As I documented recently in a product-focused overview of Krell and its more than 40 years in the HiFi business, the Connecticut-based company has always held the view that “Class A designs are the most musically accurate circuit topology available.” With up to 90 watts of Class A bias available in the new Class A/B K-300i integrated amplifier, my interest was certainly piqued.
At $8,500 for the base analog version and an additional $1K for the DAC/streamer option, the expectations were high for the do-it-all machine. But just like the MVP of this year’s Super Bowl, this K-300i proved to me again and again that it was indeed a world class act.
I suppose I call it unassuming because at that price the buyer is perhaps used to a bit more stylistic flair externally. The signature curved-center front of the K-300i remains unchanged from the “Evolution” days of Krell products released nearly 10 years ago, and while quite classy, doesn’t to me scream “Class A” from the listening position. If I’m honest, it looks more like a solid performer and a foundation of a system that could be hidden behind a cabinet door, rather than the attractively capable device that it is.
Fortunately, this hobby is not solely or even largely about looks.

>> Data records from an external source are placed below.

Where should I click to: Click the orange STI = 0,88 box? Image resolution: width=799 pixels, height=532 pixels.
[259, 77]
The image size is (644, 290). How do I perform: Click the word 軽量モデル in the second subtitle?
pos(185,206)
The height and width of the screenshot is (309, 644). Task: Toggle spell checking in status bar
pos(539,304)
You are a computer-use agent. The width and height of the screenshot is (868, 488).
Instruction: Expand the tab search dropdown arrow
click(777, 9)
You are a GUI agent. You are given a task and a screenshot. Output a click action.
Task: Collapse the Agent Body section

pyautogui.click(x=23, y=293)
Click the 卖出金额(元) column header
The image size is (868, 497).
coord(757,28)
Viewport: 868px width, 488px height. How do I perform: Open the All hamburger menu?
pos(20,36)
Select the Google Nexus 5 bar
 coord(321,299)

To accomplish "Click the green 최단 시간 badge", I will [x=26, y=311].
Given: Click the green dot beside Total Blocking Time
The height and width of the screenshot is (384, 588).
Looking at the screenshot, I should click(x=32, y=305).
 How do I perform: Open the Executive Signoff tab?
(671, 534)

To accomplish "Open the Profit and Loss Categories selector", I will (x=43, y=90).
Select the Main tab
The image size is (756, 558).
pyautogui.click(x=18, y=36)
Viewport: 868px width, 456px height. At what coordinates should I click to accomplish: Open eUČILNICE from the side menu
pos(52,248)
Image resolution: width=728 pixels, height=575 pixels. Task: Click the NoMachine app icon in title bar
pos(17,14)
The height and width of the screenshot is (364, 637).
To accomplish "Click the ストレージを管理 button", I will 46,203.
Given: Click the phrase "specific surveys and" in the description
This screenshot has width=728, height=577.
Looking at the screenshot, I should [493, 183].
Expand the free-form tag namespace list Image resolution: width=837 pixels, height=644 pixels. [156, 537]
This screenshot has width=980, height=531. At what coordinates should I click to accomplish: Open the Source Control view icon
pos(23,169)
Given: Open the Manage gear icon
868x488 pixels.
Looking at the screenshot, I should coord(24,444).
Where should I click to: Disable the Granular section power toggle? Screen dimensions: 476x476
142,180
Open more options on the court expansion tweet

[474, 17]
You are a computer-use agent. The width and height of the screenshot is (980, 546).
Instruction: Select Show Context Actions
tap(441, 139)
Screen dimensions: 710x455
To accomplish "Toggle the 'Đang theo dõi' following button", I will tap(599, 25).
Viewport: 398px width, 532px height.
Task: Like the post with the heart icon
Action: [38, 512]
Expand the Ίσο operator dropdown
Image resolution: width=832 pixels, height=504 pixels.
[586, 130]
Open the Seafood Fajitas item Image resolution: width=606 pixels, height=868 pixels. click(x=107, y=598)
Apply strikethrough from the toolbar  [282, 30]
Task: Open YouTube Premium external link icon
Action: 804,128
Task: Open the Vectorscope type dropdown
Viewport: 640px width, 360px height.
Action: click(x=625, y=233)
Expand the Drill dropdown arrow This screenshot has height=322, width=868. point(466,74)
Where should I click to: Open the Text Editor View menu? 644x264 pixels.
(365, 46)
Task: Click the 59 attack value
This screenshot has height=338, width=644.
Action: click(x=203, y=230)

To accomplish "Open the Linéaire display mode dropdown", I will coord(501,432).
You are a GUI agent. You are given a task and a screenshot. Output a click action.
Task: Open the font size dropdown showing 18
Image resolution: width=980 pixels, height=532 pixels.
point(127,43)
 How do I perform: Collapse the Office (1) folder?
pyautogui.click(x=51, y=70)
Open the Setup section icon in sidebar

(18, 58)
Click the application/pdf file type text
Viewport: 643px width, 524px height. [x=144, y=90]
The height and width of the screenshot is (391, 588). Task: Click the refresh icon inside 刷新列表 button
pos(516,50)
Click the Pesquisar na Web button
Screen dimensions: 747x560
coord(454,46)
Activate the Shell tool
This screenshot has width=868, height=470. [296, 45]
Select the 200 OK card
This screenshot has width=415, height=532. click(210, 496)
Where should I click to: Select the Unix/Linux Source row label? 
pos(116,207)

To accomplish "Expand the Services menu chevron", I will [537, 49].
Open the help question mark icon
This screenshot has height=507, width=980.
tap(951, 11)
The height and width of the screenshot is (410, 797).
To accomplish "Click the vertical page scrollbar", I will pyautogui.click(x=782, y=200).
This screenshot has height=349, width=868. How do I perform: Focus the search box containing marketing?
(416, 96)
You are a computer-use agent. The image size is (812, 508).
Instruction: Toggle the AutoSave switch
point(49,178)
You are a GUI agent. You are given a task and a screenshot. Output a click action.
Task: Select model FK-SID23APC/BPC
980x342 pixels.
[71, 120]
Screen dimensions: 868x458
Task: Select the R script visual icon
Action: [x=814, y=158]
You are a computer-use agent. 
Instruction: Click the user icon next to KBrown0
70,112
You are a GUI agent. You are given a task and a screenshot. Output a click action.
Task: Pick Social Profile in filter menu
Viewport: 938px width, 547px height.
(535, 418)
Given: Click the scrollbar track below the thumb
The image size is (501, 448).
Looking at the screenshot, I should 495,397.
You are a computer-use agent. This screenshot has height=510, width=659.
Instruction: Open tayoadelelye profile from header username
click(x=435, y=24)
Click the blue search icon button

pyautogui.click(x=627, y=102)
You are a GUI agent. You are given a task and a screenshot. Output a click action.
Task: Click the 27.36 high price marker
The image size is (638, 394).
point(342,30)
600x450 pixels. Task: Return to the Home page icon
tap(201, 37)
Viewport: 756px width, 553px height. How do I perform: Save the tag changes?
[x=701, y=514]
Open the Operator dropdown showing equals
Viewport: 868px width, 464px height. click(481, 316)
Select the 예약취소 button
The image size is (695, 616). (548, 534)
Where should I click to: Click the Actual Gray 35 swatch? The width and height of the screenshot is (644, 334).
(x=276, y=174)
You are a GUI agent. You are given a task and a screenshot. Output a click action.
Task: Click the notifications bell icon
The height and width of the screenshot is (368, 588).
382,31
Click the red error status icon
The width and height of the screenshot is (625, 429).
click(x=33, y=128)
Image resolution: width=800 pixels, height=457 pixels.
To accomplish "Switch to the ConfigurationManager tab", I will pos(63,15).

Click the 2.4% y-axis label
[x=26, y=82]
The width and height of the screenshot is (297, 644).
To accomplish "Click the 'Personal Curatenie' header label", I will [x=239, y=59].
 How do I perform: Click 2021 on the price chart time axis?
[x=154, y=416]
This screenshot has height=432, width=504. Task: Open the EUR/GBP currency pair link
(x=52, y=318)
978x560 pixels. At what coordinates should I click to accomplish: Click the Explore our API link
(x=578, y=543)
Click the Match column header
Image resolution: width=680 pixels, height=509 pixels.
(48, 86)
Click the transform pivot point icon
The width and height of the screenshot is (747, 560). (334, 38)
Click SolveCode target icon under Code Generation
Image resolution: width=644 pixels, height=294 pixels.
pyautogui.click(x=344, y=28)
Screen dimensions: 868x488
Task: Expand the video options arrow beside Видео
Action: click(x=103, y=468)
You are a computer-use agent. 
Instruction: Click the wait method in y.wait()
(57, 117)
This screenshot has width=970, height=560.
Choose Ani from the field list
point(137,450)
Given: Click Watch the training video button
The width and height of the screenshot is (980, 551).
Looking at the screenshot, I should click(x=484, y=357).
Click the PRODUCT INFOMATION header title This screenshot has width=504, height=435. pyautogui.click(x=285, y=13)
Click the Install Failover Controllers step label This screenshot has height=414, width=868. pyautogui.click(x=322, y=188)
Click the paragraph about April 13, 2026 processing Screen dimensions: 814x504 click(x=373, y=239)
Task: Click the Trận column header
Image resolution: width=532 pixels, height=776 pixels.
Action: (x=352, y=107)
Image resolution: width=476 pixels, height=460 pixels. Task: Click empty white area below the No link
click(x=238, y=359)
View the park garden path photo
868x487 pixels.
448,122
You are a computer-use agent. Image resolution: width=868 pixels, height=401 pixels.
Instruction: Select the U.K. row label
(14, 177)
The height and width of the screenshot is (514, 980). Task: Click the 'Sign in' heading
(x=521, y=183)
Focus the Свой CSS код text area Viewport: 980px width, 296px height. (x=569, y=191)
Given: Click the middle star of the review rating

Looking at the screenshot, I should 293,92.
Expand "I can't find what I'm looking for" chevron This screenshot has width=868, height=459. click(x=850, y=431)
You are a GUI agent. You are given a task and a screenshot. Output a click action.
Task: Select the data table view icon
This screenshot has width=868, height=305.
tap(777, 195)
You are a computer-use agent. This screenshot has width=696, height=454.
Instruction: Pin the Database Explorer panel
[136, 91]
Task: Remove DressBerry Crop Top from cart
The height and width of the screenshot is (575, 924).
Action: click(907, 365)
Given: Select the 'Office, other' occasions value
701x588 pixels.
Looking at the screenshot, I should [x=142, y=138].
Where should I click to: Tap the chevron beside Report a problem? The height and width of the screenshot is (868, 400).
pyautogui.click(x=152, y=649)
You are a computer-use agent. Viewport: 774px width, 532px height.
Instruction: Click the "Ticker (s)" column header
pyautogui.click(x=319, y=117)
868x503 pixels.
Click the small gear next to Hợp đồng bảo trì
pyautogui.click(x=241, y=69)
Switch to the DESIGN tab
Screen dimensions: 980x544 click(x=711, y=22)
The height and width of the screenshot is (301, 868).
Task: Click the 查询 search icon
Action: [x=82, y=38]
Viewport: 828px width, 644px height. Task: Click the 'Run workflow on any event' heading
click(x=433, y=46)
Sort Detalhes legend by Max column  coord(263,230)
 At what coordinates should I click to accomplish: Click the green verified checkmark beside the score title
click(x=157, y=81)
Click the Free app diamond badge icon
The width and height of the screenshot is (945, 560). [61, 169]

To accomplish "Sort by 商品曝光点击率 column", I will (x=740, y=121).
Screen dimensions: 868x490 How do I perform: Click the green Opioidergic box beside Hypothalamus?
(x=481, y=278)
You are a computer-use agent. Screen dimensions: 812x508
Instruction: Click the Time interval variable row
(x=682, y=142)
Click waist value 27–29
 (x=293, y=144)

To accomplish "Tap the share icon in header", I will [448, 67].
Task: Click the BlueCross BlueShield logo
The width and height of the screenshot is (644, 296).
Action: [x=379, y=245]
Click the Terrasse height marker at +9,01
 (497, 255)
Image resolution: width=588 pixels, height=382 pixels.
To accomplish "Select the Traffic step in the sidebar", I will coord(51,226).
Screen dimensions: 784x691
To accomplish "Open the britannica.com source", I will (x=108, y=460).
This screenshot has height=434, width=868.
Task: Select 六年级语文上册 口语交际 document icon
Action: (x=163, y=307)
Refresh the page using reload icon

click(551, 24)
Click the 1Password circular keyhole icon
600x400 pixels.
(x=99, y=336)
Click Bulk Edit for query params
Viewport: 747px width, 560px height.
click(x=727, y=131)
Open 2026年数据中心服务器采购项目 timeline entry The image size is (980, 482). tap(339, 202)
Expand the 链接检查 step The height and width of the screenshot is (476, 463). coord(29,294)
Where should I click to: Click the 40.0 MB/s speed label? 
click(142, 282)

You see, inside this MVP of an integrated lies a heart of gold and a set of brains to match. The K-300i was the first of Krell’s current lineup to receive both the iBias technology and the XD output update, and over the months that I was able to spend with it, it ended up easily capturing my heart.
Its utilitarian looks and subtle blue rectangle signifying operation also grew on me when matched with its uncommon sonic abilities. Though not flashy, Krell’s serious engineering and precision craftsmanship showed up in all the ways one hopes when spending a premium price on a system foundation piece.
Made to Work
The K-300i is, simply put, the most durable and hardest-working piece of HiFi gear that I’ve spent serious time with. It’s also got a finesse factor and serious HiFi chops when treated with great cabling, excellent speakers and good music.
When you’re in my line of work you move pieces in and out, need to burn in equipment and cables and you see a host of speaker boxes come and go.
It’s not easy work for the components in a reviewer’s system. For A/B testing, gear must be shut off and turned back on relatively quickly. For component and cable burn-in, it must be subjected to hours of high frequency noise, sweeps, bleeps and creeps. Occasional blasts of current are necessary to listen for compression in speakers, and low-level delicacies must also be able to float effortlessly.
I found more satisfaction in using the K-300i to perform these tasks than any other piece of kit that I own. I grew to admire its looks along with its guts, and never once heard a peep of protest from the graceful machine.
Speaking of machinery, run a finger along its curves and edges and you’ll find soft strength wherever you touch. The K-300i is a finely crafted piece of kit, and Krell’s decades of experience show at every joint and panel.